Federal intervention into education has been a growing problem over the past four-and-a-half decades and is being supersized by the Obama Administration’s current efforts to push states to nationalize their standards, tests, and, ultimately, curriculum.

Heritage has been sounding the warning bell about the Common Core national standards push and has been particularly critical of federal efforts to incentivize their adoption. It is part of our effort to restore good constitutional governance in education and promote conservative public policy solutions to improve our nation’s education system.

Former Massachusetts Governor Mitt Romney’s (R) remarks about the Common Core standards earlier this week highlight the extent to which Heritage’s policy recommendations are shaping public discourse on the issue.

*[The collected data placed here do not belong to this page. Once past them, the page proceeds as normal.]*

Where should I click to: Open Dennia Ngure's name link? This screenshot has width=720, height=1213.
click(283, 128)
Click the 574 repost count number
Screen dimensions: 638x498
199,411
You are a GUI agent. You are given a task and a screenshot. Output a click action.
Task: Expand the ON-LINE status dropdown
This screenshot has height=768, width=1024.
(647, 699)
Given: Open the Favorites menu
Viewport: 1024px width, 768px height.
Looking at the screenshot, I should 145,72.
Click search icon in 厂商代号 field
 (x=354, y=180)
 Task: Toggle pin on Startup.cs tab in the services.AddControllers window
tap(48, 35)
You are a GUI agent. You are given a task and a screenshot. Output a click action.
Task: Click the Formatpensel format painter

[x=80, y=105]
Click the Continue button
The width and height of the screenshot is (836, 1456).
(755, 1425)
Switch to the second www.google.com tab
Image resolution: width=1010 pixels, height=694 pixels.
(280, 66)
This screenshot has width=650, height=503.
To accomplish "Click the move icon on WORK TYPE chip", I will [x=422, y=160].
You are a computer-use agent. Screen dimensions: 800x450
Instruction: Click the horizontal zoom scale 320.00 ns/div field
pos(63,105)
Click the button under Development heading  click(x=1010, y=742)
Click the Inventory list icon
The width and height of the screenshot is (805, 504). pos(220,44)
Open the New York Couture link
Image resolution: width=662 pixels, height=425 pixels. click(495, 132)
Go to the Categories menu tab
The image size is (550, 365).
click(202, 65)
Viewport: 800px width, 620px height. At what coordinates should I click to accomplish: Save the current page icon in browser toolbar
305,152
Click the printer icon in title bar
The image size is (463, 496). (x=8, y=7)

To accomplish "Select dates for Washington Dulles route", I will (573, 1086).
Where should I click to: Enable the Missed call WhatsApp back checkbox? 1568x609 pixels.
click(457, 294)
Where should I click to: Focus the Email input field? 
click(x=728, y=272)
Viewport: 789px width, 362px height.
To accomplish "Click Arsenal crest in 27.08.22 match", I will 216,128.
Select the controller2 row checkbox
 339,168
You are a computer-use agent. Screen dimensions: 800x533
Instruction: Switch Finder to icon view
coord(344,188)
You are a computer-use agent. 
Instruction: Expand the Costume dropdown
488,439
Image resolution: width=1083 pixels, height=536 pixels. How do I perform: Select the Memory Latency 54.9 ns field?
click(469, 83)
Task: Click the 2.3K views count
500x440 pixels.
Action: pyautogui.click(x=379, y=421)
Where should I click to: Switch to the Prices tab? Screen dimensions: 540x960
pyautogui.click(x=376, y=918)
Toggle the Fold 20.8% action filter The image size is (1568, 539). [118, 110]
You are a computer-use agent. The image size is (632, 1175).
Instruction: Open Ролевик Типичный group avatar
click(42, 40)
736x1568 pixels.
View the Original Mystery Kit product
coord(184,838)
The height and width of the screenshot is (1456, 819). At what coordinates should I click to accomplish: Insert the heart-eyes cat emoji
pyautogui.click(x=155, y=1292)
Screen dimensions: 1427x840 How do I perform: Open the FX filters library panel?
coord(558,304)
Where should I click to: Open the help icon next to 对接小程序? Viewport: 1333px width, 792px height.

In order to ensure that those closest to the child (parents and teachers) have the strongest voice in directing what schools teach, Heritage has long fought to dramatically limit federal intervention in education. As Jennifer Marshall and I wrote in 2010 during the infancy of the current national standards push:

National standards would force parents and taxpayers to surrender one of their most powerful tools for improving their schools: control of academic content, standards, and testing. Moreover, a national criterion-referenced test will inevitably lead to a national curriculum—a further misalignment of means and ends in education intended to equip self-governing citizens for liberty, and not a prospect most Americans would embrace.

It’s a theme Governor Romney echoed during remarks to NBC’s Education Nation on Wednesday. While Romney did note that it was fine for states to have chosen to adopt Common Core standards, federal involvement and financing should be off the table. When asked about Common Core standards by NBC’s Brian Williams, Romney responded:

I don’t subscribe to the idea of the federal government trying to push Common Core on various states. It’s one thing to put it out as a model and let people adopt it as they will. But to financially reward states based upon accepting the federal government’s idea of a curriculum I think is a mistake.… I’d rather let education and what is taught state by state be determined state by state, not by the federal government.

The federal government has indeed been incentivizing states to nationalize standards and assessments through the Common Core. More than $4 billion in “stimulus” funding was offered via Race to the Top to states that agreed to adopt national standards. No Child Left Behind waivers are being offered on the condition that states adopt the standards, and the federal government is directly financing the corresponding national tests.

As Romney noted, “I don’t want to step in and try to run schools for local school districts or for states. Education is largely run at the state level.”

Washington is just a 10 percent stakeholder in education funding. States and local school districts finance 90 percent of the cost of educating children. Nationalizing standards, assessments, and curriculum would grow the federal government’s already inflated intervention to new levels while disempowering parents, teachers, and local school leaders. Policymakers at all levels should work to prevent this latest federal overreach.